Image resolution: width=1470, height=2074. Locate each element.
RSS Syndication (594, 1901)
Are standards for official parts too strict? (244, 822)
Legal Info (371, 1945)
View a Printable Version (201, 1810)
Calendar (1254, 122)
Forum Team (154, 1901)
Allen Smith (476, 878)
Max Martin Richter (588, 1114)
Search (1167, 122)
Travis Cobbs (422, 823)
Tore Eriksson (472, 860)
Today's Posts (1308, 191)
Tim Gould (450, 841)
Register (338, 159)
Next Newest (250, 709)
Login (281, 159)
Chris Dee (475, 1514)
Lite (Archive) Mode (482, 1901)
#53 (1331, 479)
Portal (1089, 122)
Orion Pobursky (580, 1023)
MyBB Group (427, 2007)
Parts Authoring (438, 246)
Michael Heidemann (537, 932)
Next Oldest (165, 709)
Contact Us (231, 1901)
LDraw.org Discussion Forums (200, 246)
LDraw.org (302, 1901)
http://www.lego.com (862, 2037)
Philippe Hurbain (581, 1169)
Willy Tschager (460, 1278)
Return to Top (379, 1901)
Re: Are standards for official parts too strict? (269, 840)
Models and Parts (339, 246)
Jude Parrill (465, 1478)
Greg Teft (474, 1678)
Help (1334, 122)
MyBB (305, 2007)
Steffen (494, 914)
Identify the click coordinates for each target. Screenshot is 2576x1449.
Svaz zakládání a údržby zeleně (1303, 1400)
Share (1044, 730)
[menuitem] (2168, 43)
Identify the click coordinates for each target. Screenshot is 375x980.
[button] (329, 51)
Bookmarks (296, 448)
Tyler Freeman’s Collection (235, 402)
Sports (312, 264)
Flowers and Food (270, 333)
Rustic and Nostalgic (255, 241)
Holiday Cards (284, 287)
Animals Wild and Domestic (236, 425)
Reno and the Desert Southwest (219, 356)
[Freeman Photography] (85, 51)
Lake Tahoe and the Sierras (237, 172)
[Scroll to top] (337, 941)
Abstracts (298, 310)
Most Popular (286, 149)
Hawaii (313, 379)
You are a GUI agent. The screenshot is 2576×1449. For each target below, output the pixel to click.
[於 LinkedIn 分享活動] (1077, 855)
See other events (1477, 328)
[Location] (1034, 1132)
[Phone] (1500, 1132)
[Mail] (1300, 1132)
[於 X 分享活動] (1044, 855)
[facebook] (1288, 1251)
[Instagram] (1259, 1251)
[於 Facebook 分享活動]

= = = = = = =

**Try it**
Read the entries above and find each line holding the word "Identify". Copy it out.

**Solution below**
Identify the click coordinates for each target. Screenshot is 2576x1449.
Identify the click coordinates for each target. Screenshot is 375x980.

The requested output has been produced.